Parliamo anche di quel Luca Zaia, diventato ormai una barzelletta a causa dell’alternare a seconda dei giorni allarmi apocalittici e rassicurazioni sul fatto che tutto sia sotto controllo, che i cinesi mangiano i topi vivi o che sono nostri grandi amici e fratelli. Ma parliamo anche di quegli industriali di Padova e Treviso che, pur giustificati dal caos scatenato dal decreto, domenica scorsa si sono fatti prendere dal panico al punto tale di chiedere improvvidamente le dimissioni del Governo.

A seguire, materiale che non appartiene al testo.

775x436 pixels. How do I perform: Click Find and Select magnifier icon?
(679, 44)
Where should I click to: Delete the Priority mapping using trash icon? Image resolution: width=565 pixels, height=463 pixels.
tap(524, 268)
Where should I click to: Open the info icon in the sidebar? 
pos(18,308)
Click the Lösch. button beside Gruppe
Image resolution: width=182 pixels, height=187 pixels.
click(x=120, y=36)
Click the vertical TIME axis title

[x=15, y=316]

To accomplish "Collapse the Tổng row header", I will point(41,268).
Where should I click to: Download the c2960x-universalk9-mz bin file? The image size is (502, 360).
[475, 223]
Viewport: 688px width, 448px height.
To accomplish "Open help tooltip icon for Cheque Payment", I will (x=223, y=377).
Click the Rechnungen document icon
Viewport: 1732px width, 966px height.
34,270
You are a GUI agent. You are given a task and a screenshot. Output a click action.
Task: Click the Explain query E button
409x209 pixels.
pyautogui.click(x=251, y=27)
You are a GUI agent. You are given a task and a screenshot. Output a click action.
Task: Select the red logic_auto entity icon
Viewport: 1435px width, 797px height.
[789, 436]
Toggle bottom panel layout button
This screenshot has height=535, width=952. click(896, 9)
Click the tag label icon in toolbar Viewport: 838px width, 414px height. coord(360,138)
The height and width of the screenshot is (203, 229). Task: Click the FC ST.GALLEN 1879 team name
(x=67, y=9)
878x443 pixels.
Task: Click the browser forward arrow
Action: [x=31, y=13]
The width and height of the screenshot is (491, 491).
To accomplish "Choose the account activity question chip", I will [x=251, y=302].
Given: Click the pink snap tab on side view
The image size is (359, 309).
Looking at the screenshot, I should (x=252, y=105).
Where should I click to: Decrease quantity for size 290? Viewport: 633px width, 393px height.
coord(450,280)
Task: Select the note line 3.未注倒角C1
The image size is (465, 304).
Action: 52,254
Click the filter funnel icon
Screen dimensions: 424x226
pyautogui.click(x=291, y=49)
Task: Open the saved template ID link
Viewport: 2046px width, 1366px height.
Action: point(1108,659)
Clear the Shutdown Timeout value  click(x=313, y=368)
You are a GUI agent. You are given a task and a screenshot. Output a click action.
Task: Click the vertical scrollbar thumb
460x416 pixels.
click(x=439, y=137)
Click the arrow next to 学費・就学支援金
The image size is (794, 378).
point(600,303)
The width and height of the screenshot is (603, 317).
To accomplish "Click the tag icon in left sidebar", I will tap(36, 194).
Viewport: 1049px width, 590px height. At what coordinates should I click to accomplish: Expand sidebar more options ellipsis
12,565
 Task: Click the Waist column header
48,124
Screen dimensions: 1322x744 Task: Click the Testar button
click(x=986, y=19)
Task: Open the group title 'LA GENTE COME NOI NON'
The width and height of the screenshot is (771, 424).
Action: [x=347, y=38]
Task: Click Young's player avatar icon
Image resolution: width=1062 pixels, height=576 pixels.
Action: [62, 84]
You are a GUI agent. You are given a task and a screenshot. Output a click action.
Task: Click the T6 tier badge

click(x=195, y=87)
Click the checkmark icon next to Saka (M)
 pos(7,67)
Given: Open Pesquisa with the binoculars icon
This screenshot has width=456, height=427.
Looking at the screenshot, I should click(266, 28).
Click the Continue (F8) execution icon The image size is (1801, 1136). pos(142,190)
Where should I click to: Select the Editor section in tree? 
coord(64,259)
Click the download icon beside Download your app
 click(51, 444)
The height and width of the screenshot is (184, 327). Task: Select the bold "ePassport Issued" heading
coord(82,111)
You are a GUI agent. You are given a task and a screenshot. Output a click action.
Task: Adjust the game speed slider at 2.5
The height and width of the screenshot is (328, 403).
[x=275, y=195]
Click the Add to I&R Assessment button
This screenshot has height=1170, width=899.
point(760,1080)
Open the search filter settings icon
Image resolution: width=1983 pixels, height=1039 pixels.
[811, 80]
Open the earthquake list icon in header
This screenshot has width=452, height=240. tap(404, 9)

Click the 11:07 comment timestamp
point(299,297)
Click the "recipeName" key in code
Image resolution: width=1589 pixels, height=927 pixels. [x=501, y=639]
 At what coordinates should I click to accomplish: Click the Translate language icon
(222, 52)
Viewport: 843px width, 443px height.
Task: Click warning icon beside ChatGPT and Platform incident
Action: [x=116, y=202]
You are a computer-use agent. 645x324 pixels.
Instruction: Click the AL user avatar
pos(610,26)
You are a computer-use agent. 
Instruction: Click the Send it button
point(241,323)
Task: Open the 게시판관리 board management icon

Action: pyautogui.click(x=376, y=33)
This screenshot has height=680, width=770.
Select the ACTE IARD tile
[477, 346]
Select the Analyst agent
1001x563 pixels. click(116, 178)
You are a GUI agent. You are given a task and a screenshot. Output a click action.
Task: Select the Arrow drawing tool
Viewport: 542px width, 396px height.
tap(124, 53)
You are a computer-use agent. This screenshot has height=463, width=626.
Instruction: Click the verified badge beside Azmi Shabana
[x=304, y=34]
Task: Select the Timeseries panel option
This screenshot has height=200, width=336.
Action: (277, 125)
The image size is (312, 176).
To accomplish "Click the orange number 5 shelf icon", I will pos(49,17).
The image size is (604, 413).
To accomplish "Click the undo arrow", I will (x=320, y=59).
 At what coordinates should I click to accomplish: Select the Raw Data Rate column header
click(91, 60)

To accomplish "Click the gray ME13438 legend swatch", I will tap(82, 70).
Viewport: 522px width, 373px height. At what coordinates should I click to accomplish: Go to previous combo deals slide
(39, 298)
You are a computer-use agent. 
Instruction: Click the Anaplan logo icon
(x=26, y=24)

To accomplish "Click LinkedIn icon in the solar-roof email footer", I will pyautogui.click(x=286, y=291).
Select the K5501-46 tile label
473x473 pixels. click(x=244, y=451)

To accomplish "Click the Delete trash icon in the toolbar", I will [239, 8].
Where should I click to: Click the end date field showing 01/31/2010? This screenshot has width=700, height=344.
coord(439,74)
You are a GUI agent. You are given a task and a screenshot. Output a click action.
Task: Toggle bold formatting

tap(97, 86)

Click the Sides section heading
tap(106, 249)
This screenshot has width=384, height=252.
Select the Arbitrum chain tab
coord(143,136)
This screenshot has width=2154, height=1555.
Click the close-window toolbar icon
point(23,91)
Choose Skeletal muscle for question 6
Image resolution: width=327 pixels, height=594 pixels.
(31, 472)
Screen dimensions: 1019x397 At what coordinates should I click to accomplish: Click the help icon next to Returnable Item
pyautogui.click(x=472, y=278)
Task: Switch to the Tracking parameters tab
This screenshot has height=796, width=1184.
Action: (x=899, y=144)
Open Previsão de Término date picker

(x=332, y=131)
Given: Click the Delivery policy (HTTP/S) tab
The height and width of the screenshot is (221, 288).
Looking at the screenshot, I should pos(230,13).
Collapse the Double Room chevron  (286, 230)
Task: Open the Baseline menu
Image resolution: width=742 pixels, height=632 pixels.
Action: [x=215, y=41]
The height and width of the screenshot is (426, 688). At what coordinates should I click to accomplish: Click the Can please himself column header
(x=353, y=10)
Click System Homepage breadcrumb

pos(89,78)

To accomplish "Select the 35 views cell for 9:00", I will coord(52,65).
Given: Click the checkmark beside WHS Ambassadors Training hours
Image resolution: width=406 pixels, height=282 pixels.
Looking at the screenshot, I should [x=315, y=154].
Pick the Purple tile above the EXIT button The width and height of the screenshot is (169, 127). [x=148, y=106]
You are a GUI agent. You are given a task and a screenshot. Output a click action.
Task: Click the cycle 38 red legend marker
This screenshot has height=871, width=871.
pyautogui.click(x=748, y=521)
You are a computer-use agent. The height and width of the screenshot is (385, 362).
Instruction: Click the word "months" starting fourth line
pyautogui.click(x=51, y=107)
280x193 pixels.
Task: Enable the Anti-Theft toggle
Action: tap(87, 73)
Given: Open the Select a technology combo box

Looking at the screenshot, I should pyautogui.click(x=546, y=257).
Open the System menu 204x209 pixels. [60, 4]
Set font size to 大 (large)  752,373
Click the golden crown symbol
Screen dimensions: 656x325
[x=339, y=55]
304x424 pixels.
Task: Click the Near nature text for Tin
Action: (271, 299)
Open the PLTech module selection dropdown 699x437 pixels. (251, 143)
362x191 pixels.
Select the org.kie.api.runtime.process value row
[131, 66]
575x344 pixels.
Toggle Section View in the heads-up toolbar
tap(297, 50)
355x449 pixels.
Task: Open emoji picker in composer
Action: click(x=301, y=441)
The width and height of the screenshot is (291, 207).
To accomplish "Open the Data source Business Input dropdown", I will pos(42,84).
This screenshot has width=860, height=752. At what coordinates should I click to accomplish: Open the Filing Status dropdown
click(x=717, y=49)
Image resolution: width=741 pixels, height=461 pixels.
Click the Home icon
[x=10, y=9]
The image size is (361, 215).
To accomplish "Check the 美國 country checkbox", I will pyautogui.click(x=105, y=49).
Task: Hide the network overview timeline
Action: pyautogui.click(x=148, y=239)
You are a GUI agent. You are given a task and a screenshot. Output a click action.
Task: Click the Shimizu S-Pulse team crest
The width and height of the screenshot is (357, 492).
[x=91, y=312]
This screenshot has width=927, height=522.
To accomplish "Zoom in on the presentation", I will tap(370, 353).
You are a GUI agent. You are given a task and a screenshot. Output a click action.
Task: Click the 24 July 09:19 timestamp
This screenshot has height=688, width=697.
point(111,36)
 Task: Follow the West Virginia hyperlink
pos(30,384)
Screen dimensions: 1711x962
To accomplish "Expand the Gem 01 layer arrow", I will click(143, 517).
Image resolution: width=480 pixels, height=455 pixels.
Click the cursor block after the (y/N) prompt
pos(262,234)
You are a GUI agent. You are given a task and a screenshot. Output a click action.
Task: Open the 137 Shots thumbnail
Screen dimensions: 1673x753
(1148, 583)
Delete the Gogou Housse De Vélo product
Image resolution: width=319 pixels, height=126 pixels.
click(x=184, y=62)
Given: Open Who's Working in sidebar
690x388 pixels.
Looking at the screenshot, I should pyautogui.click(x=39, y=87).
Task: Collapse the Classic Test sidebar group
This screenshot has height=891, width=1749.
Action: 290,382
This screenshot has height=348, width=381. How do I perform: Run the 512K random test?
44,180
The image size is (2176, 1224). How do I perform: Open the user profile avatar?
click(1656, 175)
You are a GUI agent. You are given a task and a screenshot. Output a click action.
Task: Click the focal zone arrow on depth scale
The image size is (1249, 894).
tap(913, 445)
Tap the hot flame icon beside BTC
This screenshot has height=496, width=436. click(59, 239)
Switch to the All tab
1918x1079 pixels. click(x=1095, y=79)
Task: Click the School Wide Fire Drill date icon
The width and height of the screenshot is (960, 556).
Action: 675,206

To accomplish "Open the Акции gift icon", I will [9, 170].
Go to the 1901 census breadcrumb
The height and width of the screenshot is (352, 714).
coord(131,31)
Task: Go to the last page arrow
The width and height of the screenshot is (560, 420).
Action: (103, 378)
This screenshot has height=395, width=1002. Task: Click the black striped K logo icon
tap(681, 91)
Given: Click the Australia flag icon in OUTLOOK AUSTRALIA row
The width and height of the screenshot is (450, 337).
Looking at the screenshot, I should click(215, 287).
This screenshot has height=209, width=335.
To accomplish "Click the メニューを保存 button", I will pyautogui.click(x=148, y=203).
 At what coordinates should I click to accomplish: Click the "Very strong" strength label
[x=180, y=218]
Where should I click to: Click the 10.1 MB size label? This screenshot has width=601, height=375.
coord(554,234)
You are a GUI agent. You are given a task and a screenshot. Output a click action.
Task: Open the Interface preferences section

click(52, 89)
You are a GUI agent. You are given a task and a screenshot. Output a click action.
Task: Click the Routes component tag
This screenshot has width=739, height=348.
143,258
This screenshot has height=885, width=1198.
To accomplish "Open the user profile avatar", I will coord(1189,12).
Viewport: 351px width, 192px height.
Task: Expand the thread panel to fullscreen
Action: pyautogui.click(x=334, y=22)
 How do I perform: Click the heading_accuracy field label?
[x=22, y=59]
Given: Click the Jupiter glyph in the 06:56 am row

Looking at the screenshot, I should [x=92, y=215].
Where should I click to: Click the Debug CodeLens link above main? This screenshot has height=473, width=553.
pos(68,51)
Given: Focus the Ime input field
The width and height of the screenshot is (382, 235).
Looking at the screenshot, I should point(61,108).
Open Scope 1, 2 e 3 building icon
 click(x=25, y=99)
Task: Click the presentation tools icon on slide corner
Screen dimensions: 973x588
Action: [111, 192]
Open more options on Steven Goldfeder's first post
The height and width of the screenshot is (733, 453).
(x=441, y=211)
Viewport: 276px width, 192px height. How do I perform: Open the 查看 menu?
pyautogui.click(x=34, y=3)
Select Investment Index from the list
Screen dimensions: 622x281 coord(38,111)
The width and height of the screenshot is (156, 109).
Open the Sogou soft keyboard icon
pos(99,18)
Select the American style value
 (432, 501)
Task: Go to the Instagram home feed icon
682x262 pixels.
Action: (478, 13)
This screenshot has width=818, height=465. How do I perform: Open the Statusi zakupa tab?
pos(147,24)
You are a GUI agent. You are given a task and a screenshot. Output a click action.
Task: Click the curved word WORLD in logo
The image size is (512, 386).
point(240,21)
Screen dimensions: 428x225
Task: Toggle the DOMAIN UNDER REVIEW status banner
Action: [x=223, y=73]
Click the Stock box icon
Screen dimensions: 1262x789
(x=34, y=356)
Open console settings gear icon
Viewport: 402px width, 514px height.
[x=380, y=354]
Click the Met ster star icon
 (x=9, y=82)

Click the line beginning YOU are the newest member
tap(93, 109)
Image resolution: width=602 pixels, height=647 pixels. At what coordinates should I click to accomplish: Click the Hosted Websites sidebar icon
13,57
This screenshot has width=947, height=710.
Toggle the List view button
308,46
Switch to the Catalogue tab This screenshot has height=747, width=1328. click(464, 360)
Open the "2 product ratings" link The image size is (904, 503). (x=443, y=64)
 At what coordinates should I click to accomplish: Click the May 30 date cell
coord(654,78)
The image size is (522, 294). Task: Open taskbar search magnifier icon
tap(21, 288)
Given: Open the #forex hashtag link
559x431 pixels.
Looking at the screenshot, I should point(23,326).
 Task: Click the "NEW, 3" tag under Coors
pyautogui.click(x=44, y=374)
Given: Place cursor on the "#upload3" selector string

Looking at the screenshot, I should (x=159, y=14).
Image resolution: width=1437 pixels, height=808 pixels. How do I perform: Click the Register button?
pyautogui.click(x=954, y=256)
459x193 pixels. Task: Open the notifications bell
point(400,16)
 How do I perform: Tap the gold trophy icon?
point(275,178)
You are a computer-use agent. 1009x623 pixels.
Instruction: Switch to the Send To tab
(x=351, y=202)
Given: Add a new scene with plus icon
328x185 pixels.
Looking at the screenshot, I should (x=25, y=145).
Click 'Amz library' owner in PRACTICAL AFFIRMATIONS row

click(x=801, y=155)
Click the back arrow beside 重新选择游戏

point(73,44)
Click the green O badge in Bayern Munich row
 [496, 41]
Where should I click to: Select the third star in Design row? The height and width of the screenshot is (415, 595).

Giuseppi no. Lui è stato fermo, ha gestito con fermezza e serietà ogni guaio provocato dagli altri, come è accaduto con la vergognosa diffusione della bozza di decreto sabato scorso. Con altrettanta calma gestisce tutte le spinte emotive o interessate che rischiano di portare il Paese nel caos. Ieri, quando l’inedita alleanza tra Gori e Fontana, supportata da tutta la Lega, ha cercato di costringerlo a chiudere perfino le fabbriche, ha saputo svicolare l’assedio politico con un colpo di genio. Ha imposto di chiudere tutto ciò che nei fatti era già chiuso (i negozi) rispondendo così politicamente alla domanda di sicurezza, ma ha tenuto aperto tutto ciò che è essenziale per la sopravvivenza del Paese (fabbriche e trasporti).
Il giorno che l’Italia dovrà fare i conti con gli enormi danni che questa crisi e l’allarmismo speculativo sta provocando, dovrà prendersela con chi ha seminato paura e panico, e ringraziare invece quel Giuseppi venuto dal nulla che ha limitato al minimo i loro danni, garantendo che il Paese potesse affrontare l’emergenza sanitaria ma tenendolo in piedi nelle sue strutture fondamentali.
Grazie Giuseppi, anche a nome di quei milioni di lavoratori e di quelle imprese che sono come lei in questo difficile momento in prima linea a combattere perché l’Italia riesca a sopravvivere a questa crisi.